Desde hace décadas, los tatuajes han sido un arte que a día de hoy sigue de moda. El hecho de poder plasmar de forma permanente en tu piel algo que tenga un gran significado y valor para ti, es una cosa que llama mucho la atención de las personas.

Incluso si no tiene un significado como tal, mucha gente se tatúa por estética. Además, hay tatuajes de todas las formas, estilos, colores y tamaños. Desde pequeños detalles hasta tatuajes muy grandes que ocupan una gran parte del cuerpo.

Sean como sean, lo cierto es que actualmente son más comunes que nunca, por lo que seguramente muchas personas que conozcamos e incluso nosotros mismos, luzcamos alguno de estos dibujos.
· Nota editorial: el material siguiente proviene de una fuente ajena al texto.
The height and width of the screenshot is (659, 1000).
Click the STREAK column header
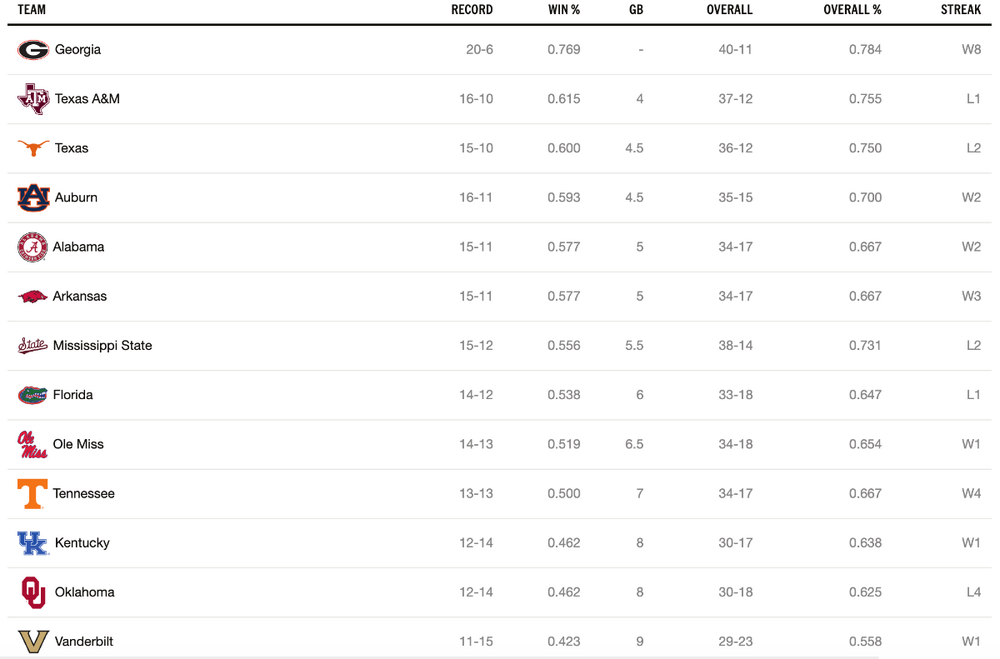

Para que no se borren, la tinta de los tatuajes se inyecta en la dermis.

Para ello, la aguja con tinta traspasa la primera capa hasta llegar a la dermis, que es donde depositará los pigmentos de color. Esto es algo que ha llevado a muchas personas a preguntarse si esta técnica es perjudicial para la salud.

¿Corre algún riesgo nuestra salud cuando nos tatuamos?

Debido a las perforaciones que el tatuador tiene que hacer con la aguja para ir inyectando el color, es posible que éstos se infecten por gérmenes, virus y bacterias si no se realizan bien los cuidados y limpieza del tatuaje. Hay muchas cremas reparadoras de piel que son muy recomendables después de hacerse un tatuaje, favoreciendo su cicatrización.

Por su parte, el tatuador debe esterilizar el material con cada cliente, ya que es posible que pueda contagiar enfermedades como el VIH, hepatitis y el tétanos entre otras. Otro posible riesgo son las reacciones alérgicas en la piel, sobre todo con tintas de color rojo, amarillo, azul y verde.

Por ello, siempre es necesario tener mucho cuidado a la hora de hacerse un tatuaje y sobre todo, acudir a un tatuador profesional y certificado, pudiendo confiar en que el proceso sea el adecuado.